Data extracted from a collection
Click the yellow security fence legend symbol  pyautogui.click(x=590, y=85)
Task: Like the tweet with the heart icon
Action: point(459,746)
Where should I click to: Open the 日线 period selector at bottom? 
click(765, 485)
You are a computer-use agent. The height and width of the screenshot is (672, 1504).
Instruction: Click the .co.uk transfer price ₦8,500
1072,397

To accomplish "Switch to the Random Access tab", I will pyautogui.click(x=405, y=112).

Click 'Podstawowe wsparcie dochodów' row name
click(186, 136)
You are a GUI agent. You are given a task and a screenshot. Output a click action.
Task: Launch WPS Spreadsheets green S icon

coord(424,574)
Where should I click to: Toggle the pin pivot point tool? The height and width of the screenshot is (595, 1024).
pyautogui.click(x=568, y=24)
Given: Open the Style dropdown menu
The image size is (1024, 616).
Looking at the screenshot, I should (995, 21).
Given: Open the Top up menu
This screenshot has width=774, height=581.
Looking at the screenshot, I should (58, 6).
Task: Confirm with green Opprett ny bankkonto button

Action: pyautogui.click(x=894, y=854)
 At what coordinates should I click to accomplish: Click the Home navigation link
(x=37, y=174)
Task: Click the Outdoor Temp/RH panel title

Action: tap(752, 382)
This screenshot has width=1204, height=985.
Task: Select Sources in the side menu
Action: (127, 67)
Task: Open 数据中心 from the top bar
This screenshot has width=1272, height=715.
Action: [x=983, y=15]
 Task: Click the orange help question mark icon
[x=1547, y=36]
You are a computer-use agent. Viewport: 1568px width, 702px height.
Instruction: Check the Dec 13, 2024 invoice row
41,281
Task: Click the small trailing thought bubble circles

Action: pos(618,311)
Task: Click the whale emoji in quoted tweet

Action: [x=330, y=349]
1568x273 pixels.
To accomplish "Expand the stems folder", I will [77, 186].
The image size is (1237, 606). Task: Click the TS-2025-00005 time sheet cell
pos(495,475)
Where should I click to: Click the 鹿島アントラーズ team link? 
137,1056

• **TASK TO CARRY OUT**
Write down all of the records again, word for word.

• **EXERCISE RESULT**
Click the yellow security fence legend symbol  pyautogui.click(x=590, y=85)
Task: Like the tweet with the heart icon
Action: point(459,746)
Where should I click to: Open the 日线 period selector at bottom? 
click(765, 485)
You are a computer-use agent. The height and width of the screenshot is (672, 1504).
Instruction: Click the .co.uk transfer price ₦8,500
1072,397

To accomplish "Switch to the Random Access tab", I will pyautogui.click(x=405, y=112).

Click 'Podstawowe wsparcie dochodów' row name
click(186, 136)
You are a GUI agent. You are given a task and a screenshot. Output a click action.
Task: Launch WPS Spreadsheets green S icon

coord(424,574)
Where should I click to: Toggle the pin pivot point tool? The height and width of the screenshot is (595, 1024).
pyautogui.click(x=568, y=24)
Given: Open the Style dropdown menu
The image size is (1024, 616).
Looking at the screenshot, I should (995, 21).
Given: Open the Top up menu
This screenshot has width=774, height=581.
Looking at the screenshot, I should (58, 6).
Task: Confirm with green Opprett ny bankkonto button

Action: pyautogui.click(x=894, y=854)
 At what coordinates should I click to accomplish: Click the Home navigation link
(x=37, y=174)
Task: Click the Outdoor Temp/RH panel title

Action: tap(752, 382)
This screenshot has width=1204, height=985.
Task: Select Sources in the side menu
Action: (127, 67)
Task: Open 数据中心 from the top bar
This screenshot has width=1272, height=715.
Action: [x=983, y=15]
 Task: Click the orange help question mark icon
[x=1547, y=36]
You are a computer-use agent. Viewport: 1568px width, 702px height.
Instruction: Check the Dec 13, 2024 invoice row
41,281
Task: Click the small trailing thought bubble circles

Action: pos(618,311)
Task: Click the whale emoji in quoted tweet

Action: [x=330, y=349]
1568x273 pixels.
To accomplish "Expand the stems folder", I will [77, 186].
The image size is (1237, 606). Task: Click the TS-2025-00005 time sheet cell
pos(495,475)
Where should I click to: Click the 鹿島アントラーズ team link? 
137,1056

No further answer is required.